Listen to Alex Lifeson’s New Envy of None Song, ‘Liar’
Alex Lifeson's Envy of None project has released a new song from their upcoming self-titled debut album. You can listen to "Liar" below.
"You let your darkness show / And now I know that everything you said was just a lie," singer Maiah Wynne sings over what the video's caption describes as "industrial beats, driving fuzz bass and atmospheric guitars ... thrilling in ways closer to the darker art rock of Depeche Mode, Nine Inch Nails and A Perfect Circle than anything these musicians have been known for prior."
In addition to Wynne and the former Rush guitarist, Envy of None includes Coney Hatch bassist Andy Curran and producer and engineer Alfio Annibalini.
“Maiah became my muse,” Lifeson said in a statement. “She was able to bring this whole new ethereal thing through her sense of melody on tracks like 'Liar' and 'Look Inside.' After hearing her vocals on 'Never Said I Love You,' I felt so excited. I’ve never had that kind of inspiration working with another musician. When we say she’s special, it’s because she’s really fucking special!”
“One of my favorite things about these songs is the intimacy of them,” Wynne noted. “It makes them feel different and more honest.
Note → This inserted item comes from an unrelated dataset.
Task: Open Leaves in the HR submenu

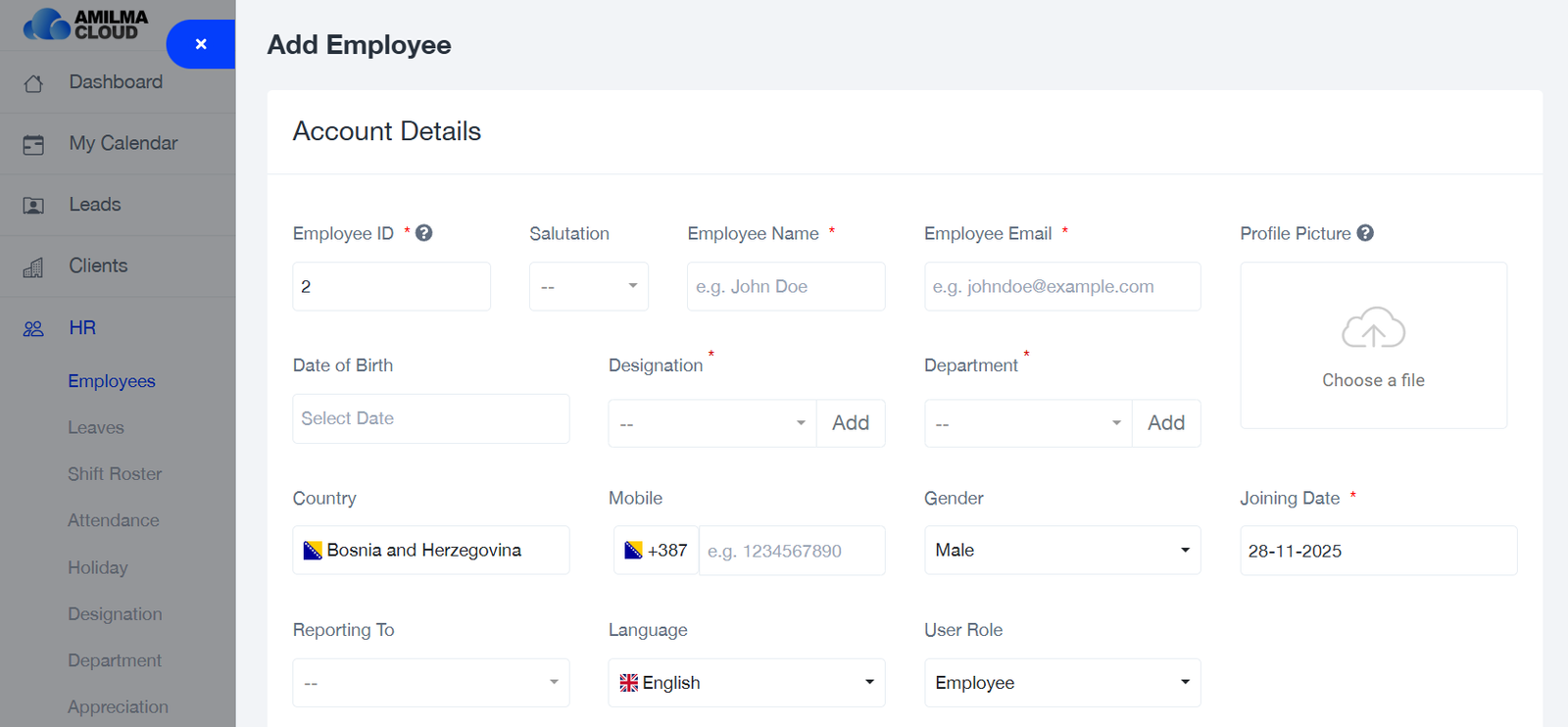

There are some heavier songs, too, like 'Enemy,' and then tracks like 'Kabul Blues' that sound completely different to anything else.”
Envy of None, the band's 11-track debut LP, will arrive on April 8 on black, white and blue vinyl (the latter is exclusive to North America). It will also be available on CD. A limited-edition deluxe version of the release will feature a five-track bonus CD and a 28-page booklet with exclusive content.
The album also includes a poignant closing track called "Western Sunset," which Lifeson wrote in tribute to his late Rush bandmate, drummer Neil Peart. “I visited Neil when he was ill,” Lifeson said. “I was on his balcony watching the sunset and found inspiration. There’s a finality about a sunset that kinda stayed with me throughout the whole process. It had meaning. It was the perfect mood to decompress after all these different textures … a nice way to close the book.”